Cumhuriyet gazetesi spor yazarı Bağış Erten, Türkiye'de spor medyasında 'uzmanlık' olmadığını belirterek "Gomis, Belhanda, Dirar, Valbuena’yı geçen sezon doksan dakika izlediğim maç sayısı toplam onu bulmaz. Kim bu oyuncuların sezon boyunca maçlarını onların performansını değerlendirecek kadar izlemiştir sorusuna da spor yorumcuları içinde samimiyetle evet diyecek iki kişi çıkar mı, emin değilim" dedi.
Erten'in Cumhuriyet gazetesinde Hangi transferler iş yapar başlığıyla yayımlanan yazısı şöyle:
Beyoğlu’nun kalan kırıntılarından bir yerde arkadaşlarla sofra kurmuşuz. Tam demleneceğiz, güler yüzlü bir delikanlı yanıma yanaşıyor: “Abi Belhanda iş yapar mı?” Sabah eczaneden ilaç alıyorum, kalfa sesleniyor: “Bağış Abi, Valbuena ortalığın tozunu attırır di mi?” İstanbulkart’a dolum yapan gazete bayii “Bence Pepe gelmez, gelse de işe yaramaz.” Herkes merak içinde, herkesten yorum fışkırıyor. Baksan bu adamları tanımayan yok, ne vereceğini bilmeyen yok, ne kadar ettiklerini görmeyen yok! Her şey ortada maşallah!

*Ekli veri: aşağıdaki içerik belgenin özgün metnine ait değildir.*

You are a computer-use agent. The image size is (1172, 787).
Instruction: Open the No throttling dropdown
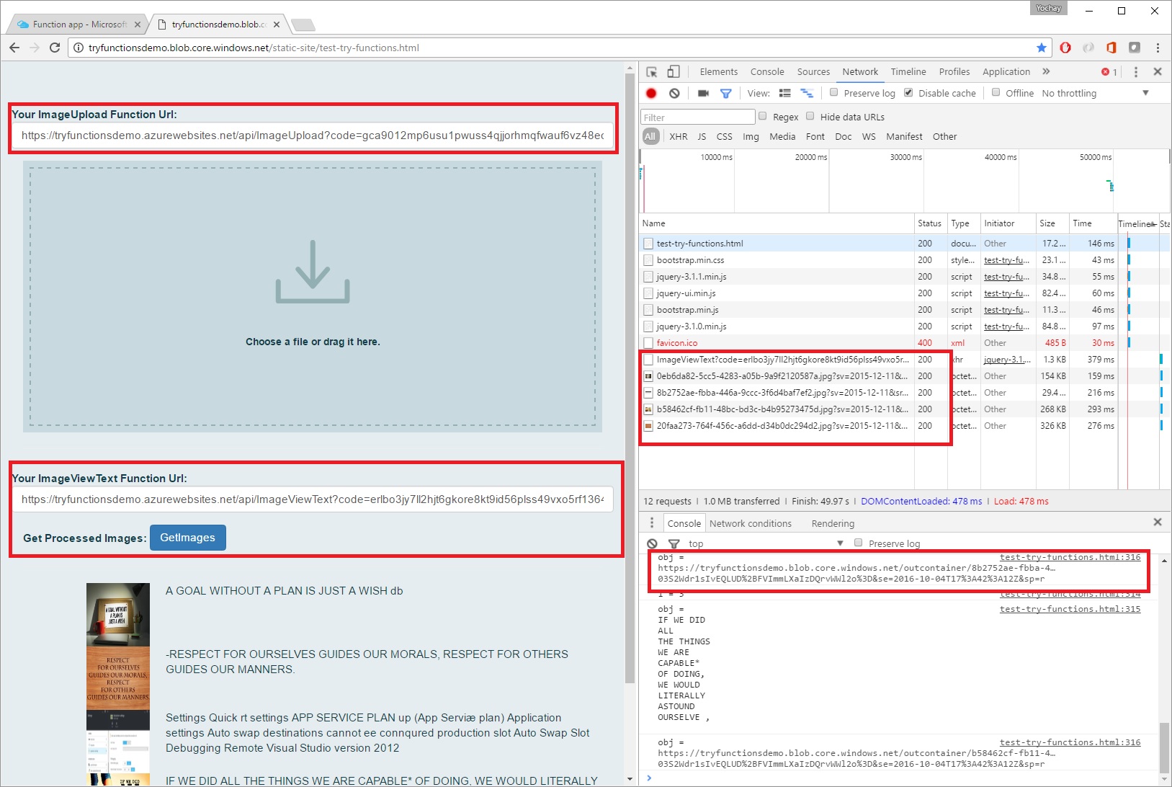pyautogui.click(x=1094, y=93)
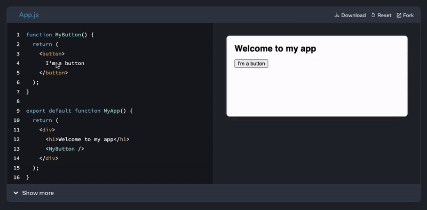The height and width of the screenshot is (210, 427).
Task: Click the Reset label text
Action: click(384, 15)
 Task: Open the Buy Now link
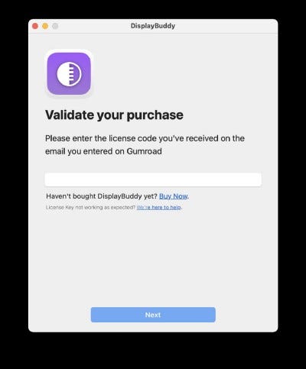tap(173, 196)
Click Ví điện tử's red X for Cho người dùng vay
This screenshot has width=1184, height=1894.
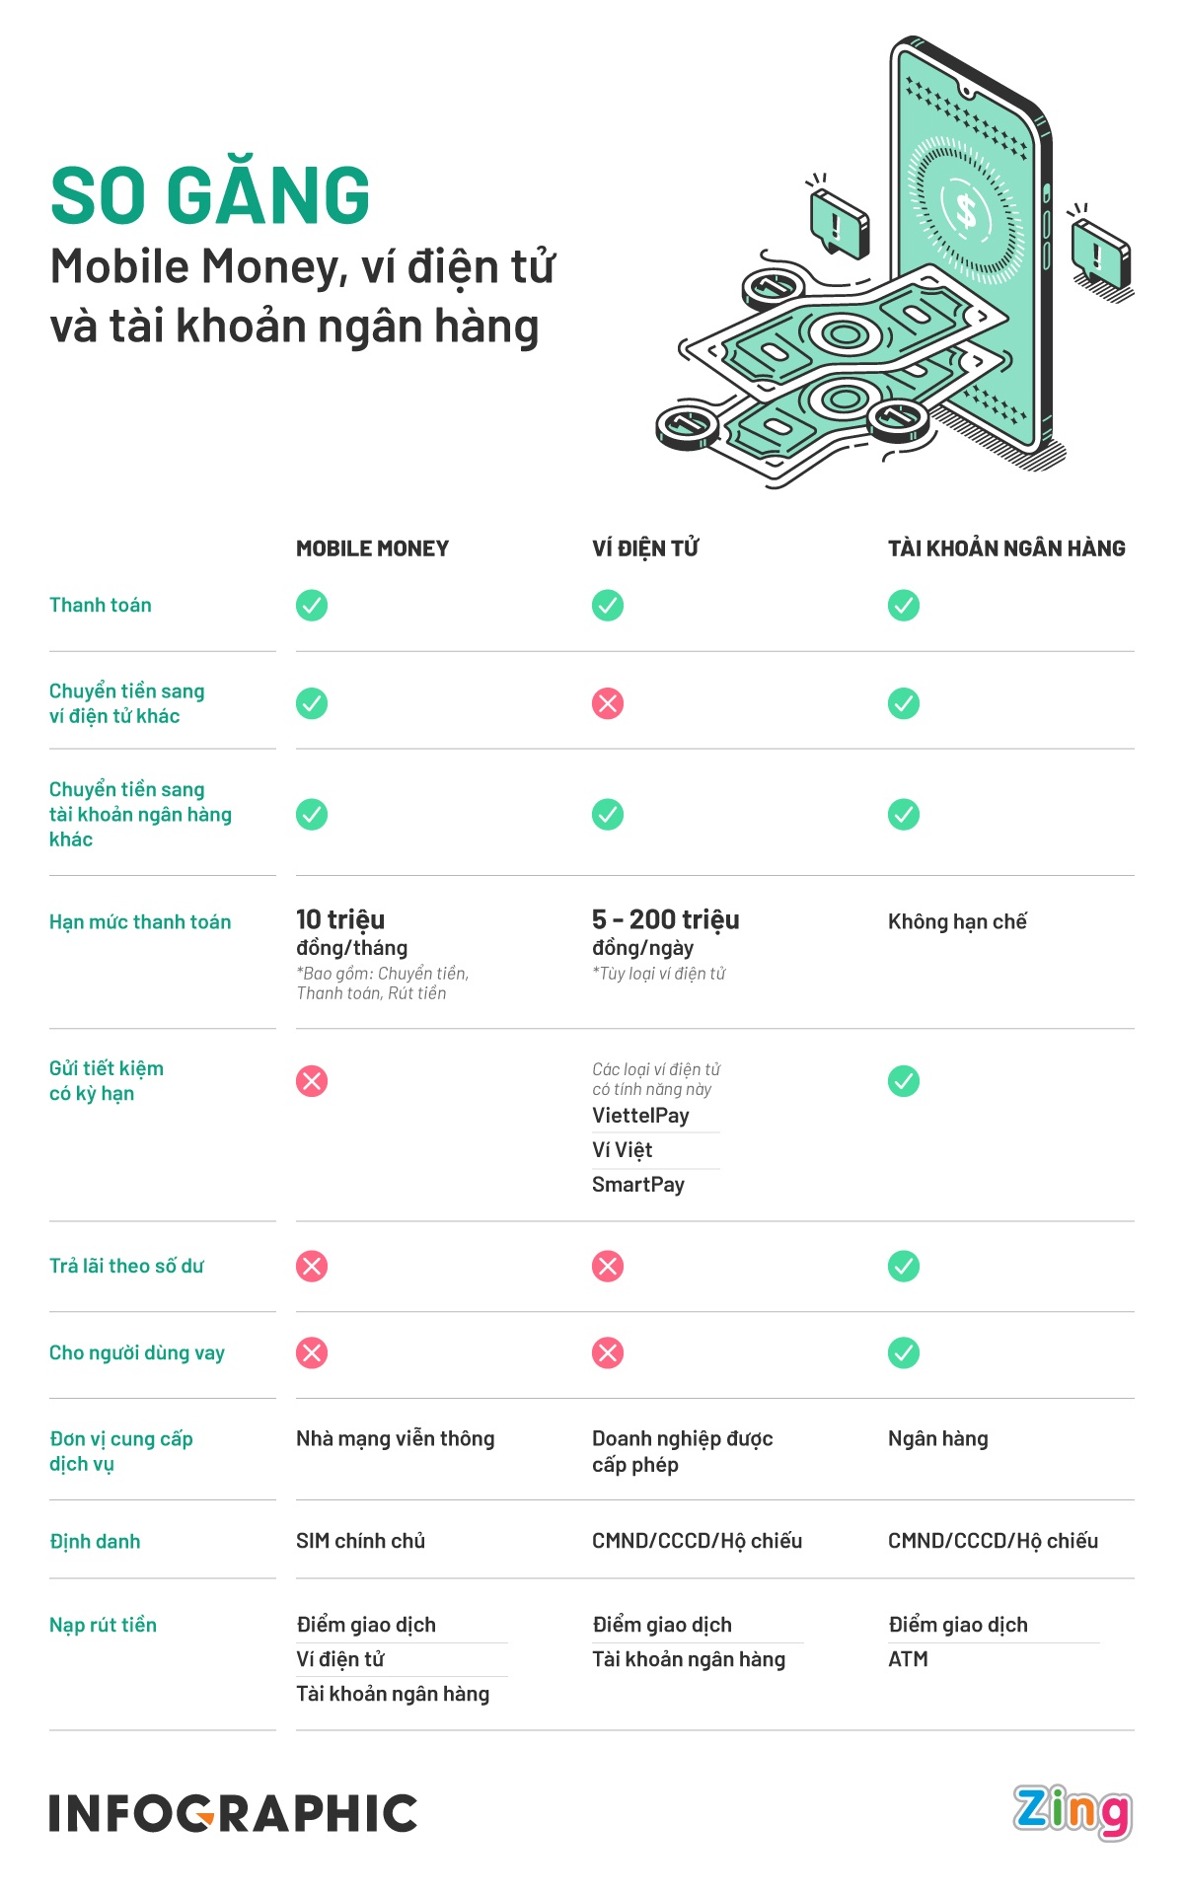[x=608, y=1352]

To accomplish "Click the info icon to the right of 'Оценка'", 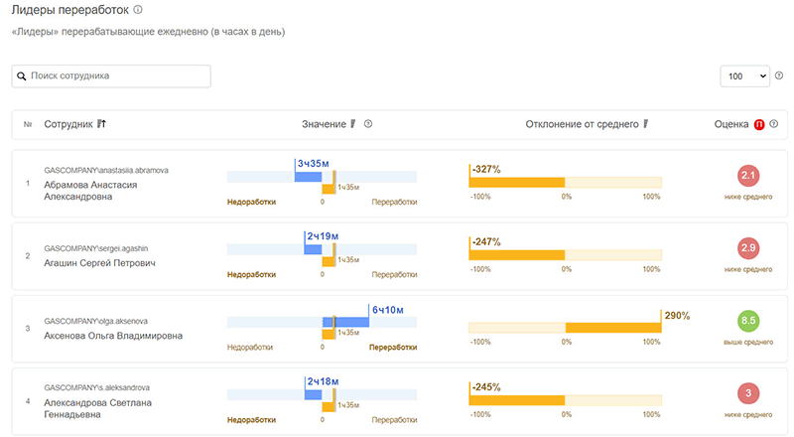I will click(774, 124).
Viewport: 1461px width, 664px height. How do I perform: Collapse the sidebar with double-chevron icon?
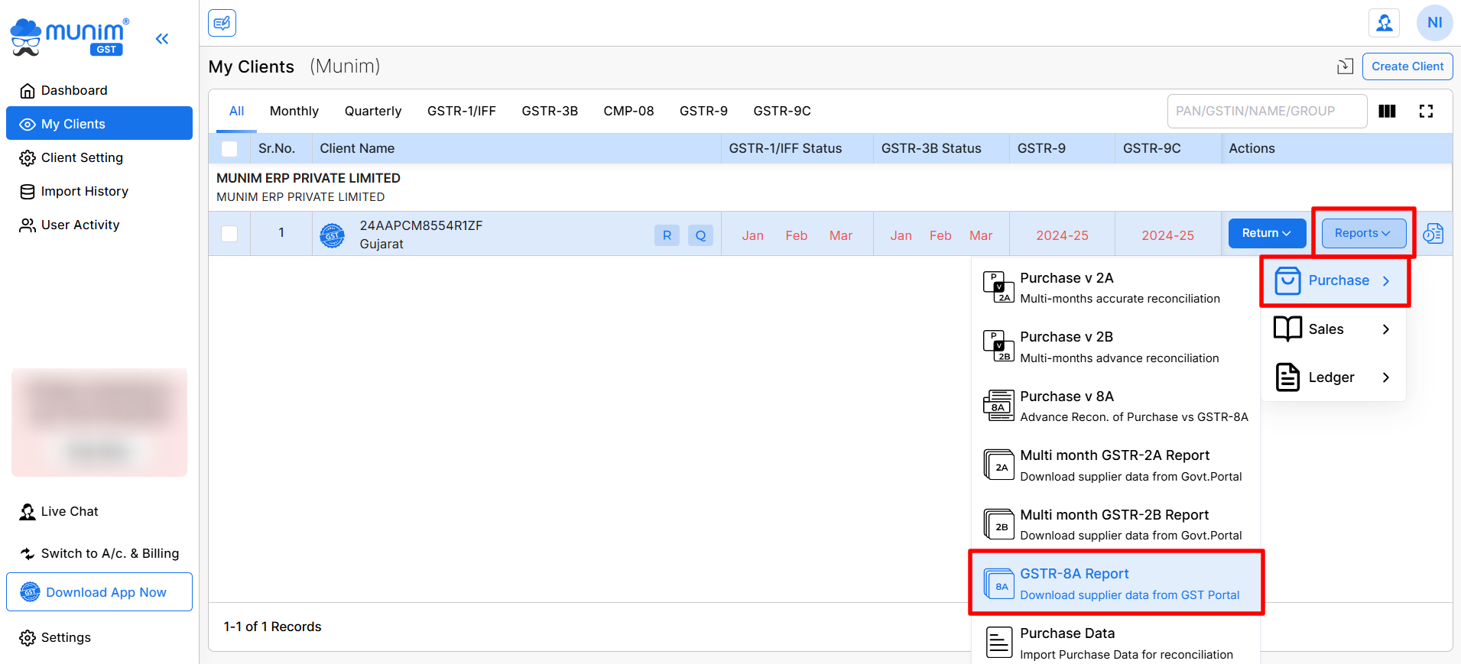(x=161, y=38)
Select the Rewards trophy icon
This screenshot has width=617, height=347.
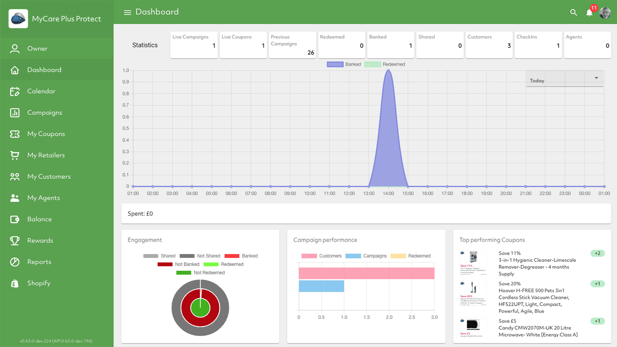click(x=14, y=240)
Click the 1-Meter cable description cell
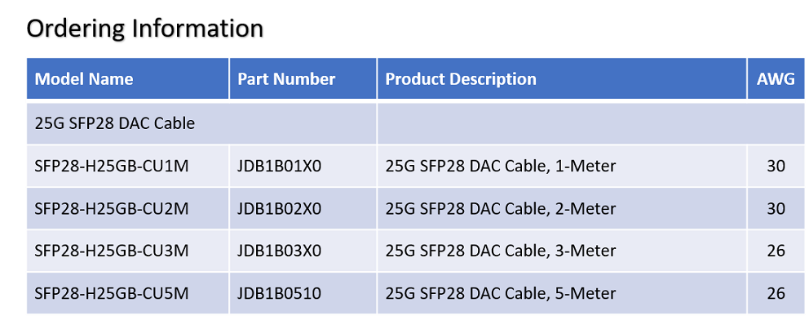 click(562, 167)
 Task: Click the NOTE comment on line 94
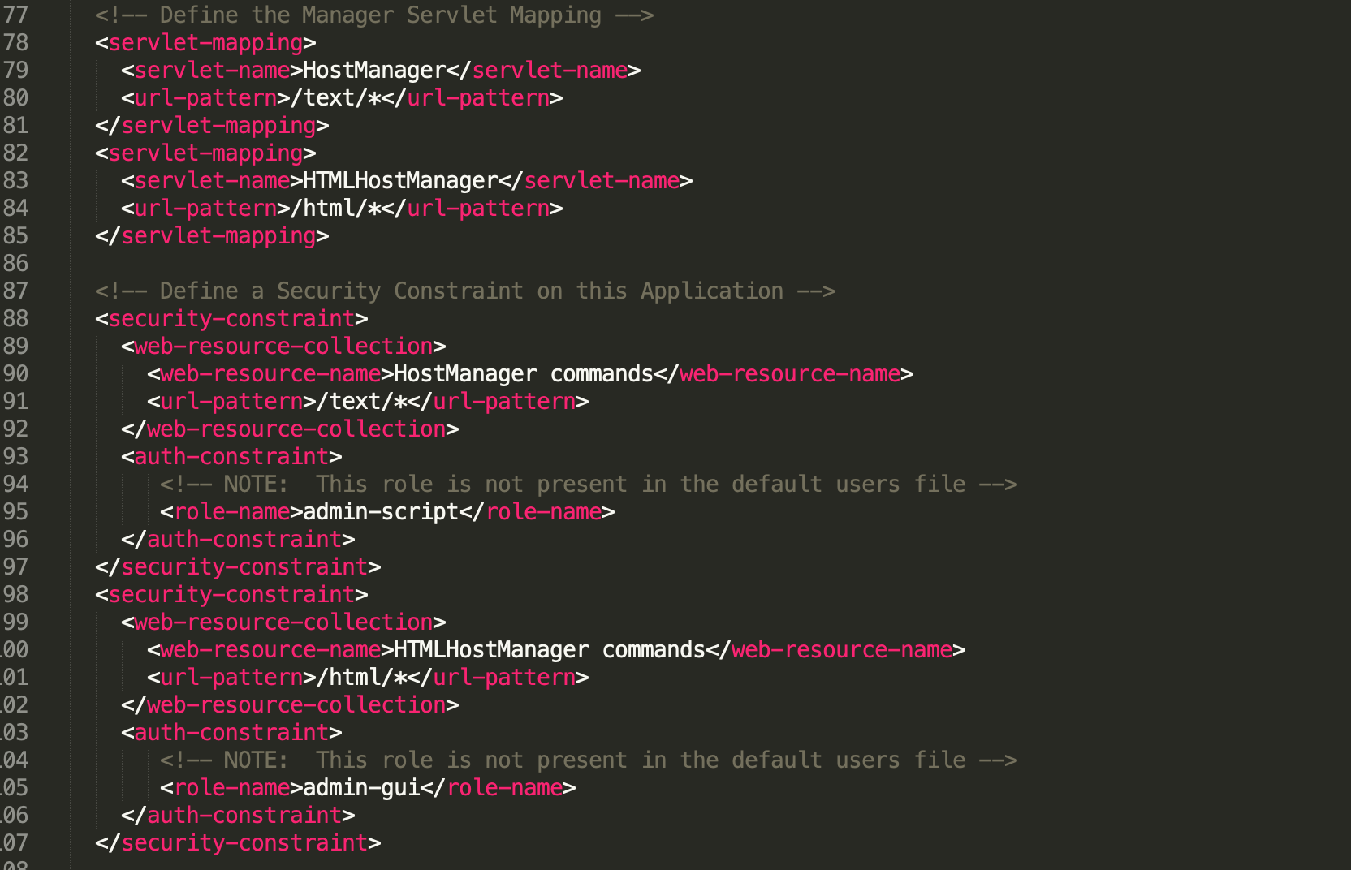589,485
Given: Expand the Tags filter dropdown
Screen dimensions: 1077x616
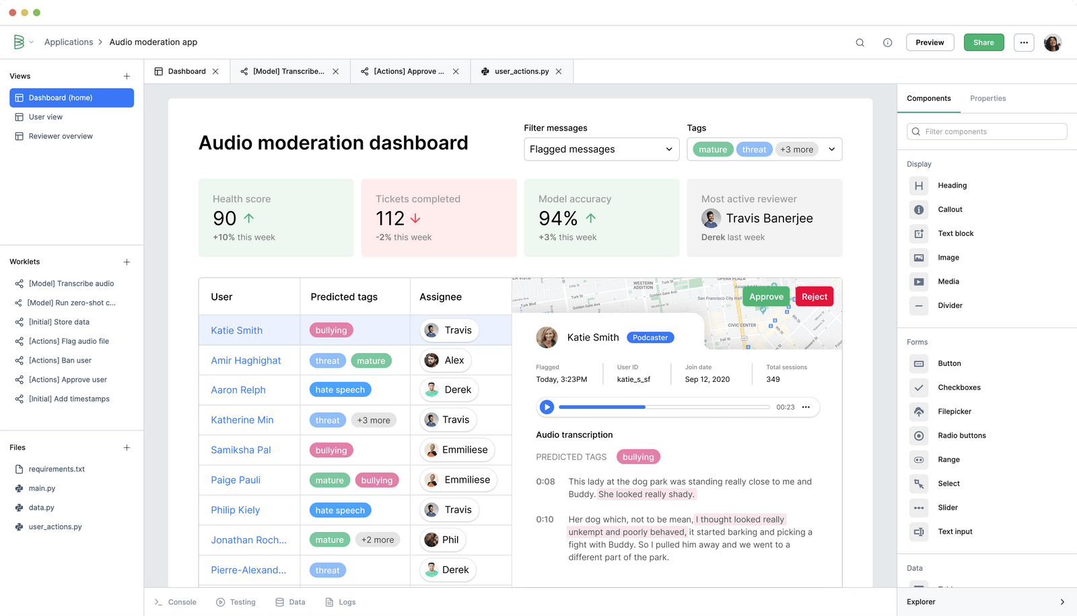Looking at the screenshot, I should click(x=832, y=149).
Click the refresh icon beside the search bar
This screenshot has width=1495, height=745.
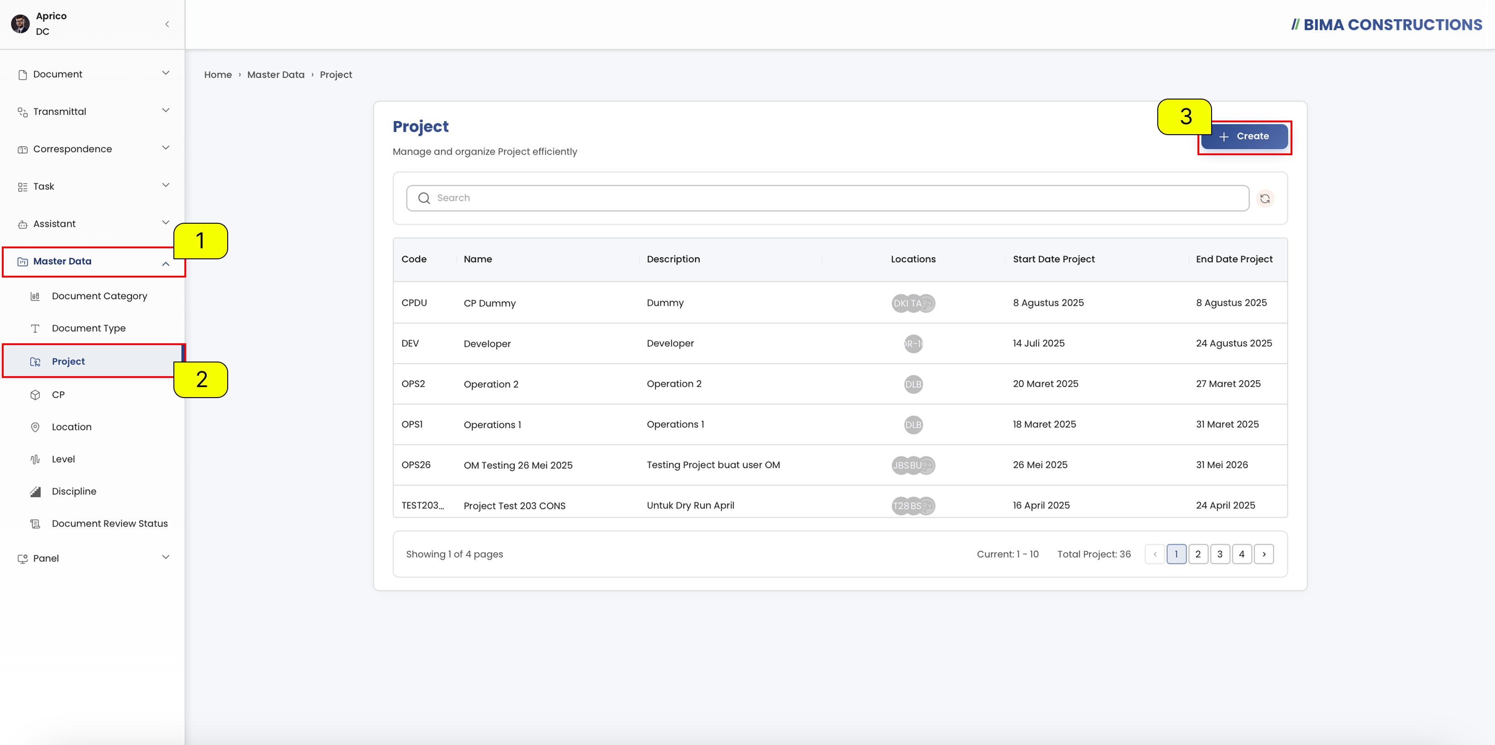pyautogui.click(x=1265, y=199)
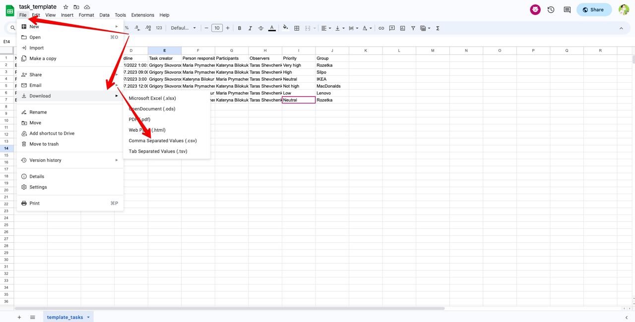Click the insert link icon
635x322 pixels.
point(381,28)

Tabii ki transfer sezonu diye bir şey var. İçinde heyecan, heves, merak barındıran, umutları tazeleyen bir süreç. Özellikle kötü geçmiş bir sezondan sonra futbolsuzluğun yegâne geçim kaynağı. Hatta iddia o ki gazeteler için futbolun kendisinden bile daha değerli. Çünkü daha çok sattırıyor. İşin -kafadan olduğuna bile emin olamadığımatma- tutma işlerine geçen hafta değindik. Ama gerçekler de pek bir matah değil. Çünkü imzayı atanlar hakkında yapılan her yorum iğreti, her atıf biraz havada. Tabii ki merak etmek doğal ama bilmek, bilmişlik yapmak sorunlu. Çünkü temel bir sorunumuz var. Pardon, bir değil, iki!
Deneyim sorunu
Öncelikle spor kamuoyu olarak dünyayı çok iyi tarayan gözlerimiz çok az. Evet, genç kuşaktan pek çok akıllı insan neredeyse tüm spor yazarlarından daha iyi takip ediyor. Ama onlar da deneyim sorunu yaşıyor. Gerçek hayat ‘football manager’ gibi değil sonuçta. Buna karşın ‘yetişkin’ bir spor yorumcusunun iş yoğunluğu içinde gerçekten adı geçen oyuncuları takip edebildiğinden de hiç emin değilim. Onlar da genel bilgilerden hareketle daha genel bir yorum yapabiliyor. Yani o da eksik kalıyor. Kendi adıma itiraf edeyim. Gomis, Belhanda, Dirar, Valbuena’yı geçen sezon doksan dakika izlediğim maç sayısı toplam onu bulmaz. Kim bu oyuncuların sezon boyunca maçlarını onların performansını değerlendirecek kadar izlemiştir sorusuna da spor yorumcuları içinde samimiyetle evet diyecek iki kişi çıkar mı, emin değilim.
Bizde uzmanlık yok
Sadece bu da değil. İkinci sorun da şu: Bizde ‘uzmanlık’ pek yok. Kim Fransa ligini yalamış yutmuş deseniz soru işareti. Bir kişi zor bulabiliriz. Kim İspanyolca bilip La Liga’daki tartışmaları aktarıyor? Yine birkaç. Kim İtalyan basınına hâkim? Belki bir. Rusya Ligi’ni biraz olsun bilebilen tecrübeli bir isim var mı? Yanlış anlaşılmasın, sadece bir eleştiri değil bu. İmkânsızlık da var. Herkes yoğun ve her maçı izlemek için büyük bir efor gerek. Bu da zor.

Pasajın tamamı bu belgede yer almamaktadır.